> What you need to do
Restate verbatim the span of lines below between the line with "Where should I click to: Click the red" and the line with "Task: Open the Hidan", including those two lines, and only that span.

[Stored items]
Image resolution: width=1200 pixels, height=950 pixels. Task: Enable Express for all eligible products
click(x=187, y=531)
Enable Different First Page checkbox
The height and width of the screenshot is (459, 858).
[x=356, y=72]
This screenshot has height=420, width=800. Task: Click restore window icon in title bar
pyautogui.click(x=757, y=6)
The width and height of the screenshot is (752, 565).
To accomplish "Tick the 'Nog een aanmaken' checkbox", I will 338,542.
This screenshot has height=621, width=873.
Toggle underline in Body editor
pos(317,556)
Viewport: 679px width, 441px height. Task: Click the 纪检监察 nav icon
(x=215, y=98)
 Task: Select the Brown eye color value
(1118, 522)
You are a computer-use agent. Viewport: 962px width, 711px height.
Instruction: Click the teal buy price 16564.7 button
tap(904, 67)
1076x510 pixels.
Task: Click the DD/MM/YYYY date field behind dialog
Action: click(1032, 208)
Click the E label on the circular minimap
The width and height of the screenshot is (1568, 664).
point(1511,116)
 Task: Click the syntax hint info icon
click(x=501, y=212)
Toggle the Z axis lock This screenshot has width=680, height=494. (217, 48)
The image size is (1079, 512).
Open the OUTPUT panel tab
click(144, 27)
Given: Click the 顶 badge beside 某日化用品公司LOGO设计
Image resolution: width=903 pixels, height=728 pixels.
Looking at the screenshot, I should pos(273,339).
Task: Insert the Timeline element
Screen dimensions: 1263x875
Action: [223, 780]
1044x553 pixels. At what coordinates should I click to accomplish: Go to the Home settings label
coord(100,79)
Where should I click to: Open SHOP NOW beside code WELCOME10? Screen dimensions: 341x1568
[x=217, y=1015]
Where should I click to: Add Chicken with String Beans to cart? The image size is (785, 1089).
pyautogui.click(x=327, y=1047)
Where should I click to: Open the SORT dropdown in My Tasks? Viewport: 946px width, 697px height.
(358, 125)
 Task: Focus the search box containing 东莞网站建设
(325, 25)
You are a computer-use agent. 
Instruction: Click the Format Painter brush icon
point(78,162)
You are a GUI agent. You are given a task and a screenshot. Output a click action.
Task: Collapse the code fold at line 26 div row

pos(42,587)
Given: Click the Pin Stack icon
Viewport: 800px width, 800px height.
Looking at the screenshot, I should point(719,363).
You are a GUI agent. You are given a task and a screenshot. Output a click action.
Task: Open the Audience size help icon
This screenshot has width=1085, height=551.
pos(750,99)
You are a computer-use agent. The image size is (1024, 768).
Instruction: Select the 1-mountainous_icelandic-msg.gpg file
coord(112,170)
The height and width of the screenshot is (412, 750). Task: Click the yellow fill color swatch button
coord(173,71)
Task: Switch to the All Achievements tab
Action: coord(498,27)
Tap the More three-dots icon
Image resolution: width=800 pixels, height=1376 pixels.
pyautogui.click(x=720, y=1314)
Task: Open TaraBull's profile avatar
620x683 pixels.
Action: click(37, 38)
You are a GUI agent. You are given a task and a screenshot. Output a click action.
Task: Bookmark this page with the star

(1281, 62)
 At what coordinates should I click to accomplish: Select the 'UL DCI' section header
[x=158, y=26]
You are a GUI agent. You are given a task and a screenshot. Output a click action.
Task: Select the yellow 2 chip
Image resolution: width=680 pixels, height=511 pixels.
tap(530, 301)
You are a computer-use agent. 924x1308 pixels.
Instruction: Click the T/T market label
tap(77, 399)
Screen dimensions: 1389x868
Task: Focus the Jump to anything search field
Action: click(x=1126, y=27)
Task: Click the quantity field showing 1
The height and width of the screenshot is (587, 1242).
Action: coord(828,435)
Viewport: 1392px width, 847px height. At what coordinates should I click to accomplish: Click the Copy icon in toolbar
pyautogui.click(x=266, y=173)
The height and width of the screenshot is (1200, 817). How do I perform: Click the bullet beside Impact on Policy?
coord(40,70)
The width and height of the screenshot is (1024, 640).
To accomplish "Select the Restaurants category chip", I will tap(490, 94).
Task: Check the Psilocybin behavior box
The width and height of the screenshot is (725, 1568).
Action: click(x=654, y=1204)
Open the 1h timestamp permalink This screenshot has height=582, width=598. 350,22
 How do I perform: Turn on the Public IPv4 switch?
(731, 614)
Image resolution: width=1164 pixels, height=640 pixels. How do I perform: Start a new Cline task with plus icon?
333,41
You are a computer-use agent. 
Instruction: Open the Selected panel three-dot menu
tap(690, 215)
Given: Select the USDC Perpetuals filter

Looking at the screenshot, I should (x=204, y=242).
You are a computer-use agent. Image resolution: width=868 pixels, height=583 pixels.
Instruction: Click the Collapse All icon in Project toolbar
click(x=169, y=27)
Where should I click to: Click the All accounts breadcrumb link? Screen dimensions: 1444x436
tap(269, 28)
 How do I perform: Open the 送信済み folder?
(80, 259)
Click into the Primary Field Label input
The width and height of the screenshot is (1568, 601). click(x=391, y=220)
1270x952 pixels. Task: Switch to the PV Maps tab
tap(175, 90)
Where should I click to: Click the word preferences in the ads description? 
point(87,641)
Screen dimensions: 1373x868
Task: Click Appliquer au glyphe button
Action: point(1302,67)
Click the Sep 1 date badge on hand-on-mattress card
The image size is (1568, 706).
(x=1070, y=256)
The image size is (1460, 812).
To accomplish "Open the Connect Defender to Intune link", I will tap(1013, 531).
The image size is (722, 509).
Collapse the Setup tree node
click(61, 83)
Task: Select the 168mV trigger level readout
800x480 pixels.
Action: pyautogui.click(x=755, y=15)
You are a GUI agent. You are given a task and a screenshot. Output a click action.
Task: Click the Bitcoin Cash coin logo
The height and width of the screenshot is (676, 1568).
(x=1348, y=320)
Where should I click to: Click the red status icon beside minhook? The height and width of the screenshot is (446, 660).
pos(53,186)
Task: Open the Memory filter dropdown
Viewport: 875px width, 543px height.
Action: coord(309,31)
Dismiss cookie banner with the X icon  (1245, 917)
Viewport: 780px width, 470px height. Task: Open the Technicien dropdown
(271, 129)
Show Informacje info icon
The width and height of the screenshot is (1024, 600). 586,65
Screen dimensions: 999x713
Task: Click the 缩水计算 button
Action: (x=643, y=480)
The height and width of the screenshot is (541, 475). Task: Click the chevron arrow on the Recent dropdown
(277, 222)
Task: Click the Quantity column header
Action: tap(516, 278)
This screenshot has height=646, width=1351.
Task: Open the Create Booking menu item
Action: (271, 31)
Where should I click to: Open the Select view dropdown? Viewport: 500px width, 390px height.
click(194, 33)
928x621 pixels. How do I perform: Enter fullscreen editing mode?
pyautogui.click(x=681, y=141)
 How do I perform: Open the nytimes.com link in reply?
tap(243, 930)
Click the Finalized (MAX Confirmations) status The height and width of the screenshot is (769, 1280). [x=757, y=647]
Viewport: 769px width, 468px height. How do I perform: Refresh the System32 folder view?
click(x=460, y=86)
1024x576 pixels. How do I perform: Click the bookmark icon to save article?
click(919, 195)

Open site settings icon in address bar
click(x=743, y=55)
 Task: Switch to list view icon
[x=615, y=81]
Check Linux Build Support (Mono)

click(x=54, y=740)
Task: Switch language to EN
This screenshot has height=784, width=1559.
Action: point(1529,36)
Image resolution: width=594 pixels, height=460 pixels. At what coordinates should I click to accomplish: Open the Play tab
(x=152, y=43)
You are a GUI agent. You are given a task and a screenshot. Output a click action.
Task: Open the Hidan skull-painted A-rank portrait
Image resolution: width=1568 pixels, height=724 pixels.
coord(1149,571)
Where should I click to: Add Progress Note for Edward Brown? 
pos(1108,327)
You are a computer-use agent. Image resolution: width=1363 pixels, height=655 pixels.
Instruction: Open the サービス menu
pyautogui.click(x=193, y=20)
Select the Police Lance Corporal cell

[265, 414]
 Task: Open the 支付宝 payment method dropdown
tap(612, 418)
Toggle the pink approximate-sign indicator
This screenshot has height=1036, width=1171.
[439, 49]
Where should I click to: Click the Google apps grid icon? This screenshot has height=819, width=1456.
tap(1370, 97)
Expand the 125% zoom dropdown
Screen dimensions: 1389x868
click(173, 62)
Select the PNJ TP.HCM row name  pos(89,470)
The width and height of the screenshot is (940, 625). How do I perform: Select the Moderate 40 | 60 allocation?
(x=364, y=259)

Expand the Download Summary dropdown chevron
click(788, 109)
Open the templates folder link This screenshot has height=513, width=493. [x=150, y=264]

> Completed exercise
Where should I click to: Click the red status icon beside minhook? The height and width of the screenshot is (446, 660).
pos(53,186)
Task: Open the Memory filter dropdown
Viewport: 875px width, 543px height.
Action: coord(309,31)
Dismiss cookie banner with the X icon  (1245, 917)
Viewport: 780px width, 470px height. Task: Open the Technicien dropdown
(271, 129)
Show Informacje info icon
The width and height of the screenshot is (1024, 600). 586,65
Screen dimensions: 999x713
Task: Click the 缩水计算 button
Action: (x=643, y=480)
The height and width of the screenshot is (541, 475). Task: Click the chevron arrow on the Recent dropdown
(277, 222)
Task: Click the Quantity column header
Action: tap(516, 278)
This screenshot has height=646, width=1351.
Task: Open the Create Booking menu item
Action: (271, 31)
Where should I click to: Open the Select view dropdown? Viewport: 500px width, 390px height.
click(194, 33)
928x621 pixels. How do I perform: Enter fullscreen editing mode?
pyautogui.click(x=681, y=141)
 How do I perform: Open the nytimes.com link in reply?
tap(243, 930)
Click the Finalized (MAX Confirmations) status The height and width of the screenshot is (769, 1280). [x=757, y=647]
Viewport: 769px width, 468px height. How do I perform: Refresh the System32 folder view?
click(x=460, y=86)
1024x576 pixels. How do I perform: Click the bookmark icon to save article?
click(919, 195)

Open site settings icon in address bar
click(x=743, y=55)
 Task: Switch to list view icon
[x=615, y=81]
Check Linux Build Support (Mono)

click(x=54, y=740)
Task: Switch language to EN
This screenshot has height=784, width=1559.
Action: point(1529,36)
Image resolution: width=594 pixels, height=460 pixels. At what coordinates should I click to accomplish: Open the Play tab
(x=152, y=43)
You are a GUI agent. You are given a task and a screenshot. Output a click action.
Task: Open the Hidan skull-painted A-rank portrait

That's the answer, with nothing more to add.